Instructions to follow: Format the rows below, from the line with "Given: Click the confirmation question text" through the last line of the rows, as a JSON list of strings with one string per line and no blank lines. Leave out the pictures.

Recorded information:
= = = = =

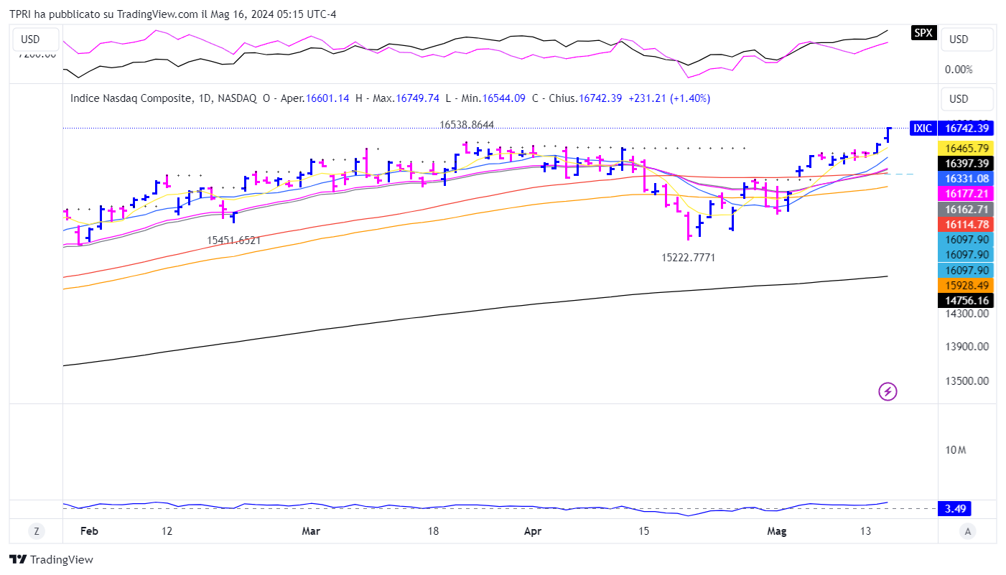
Task: Click the gray 16162.71 price label
Action: (x=967, y=209)
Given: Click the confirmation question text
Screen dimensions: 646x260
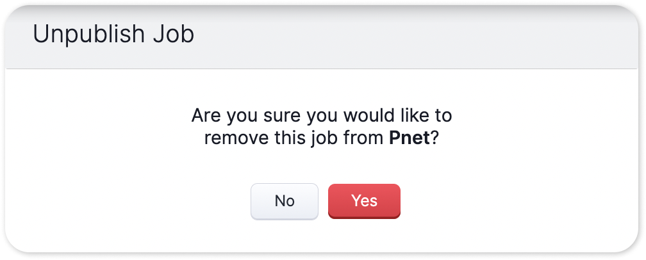Looking at the screenshot, I should 321,127.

= = = = =

Result below:
[
  "Given: Click the confirmation question text",
  "Screen dimensions: 646x260",
  "Looking at the screenshot, I should 321,127."
]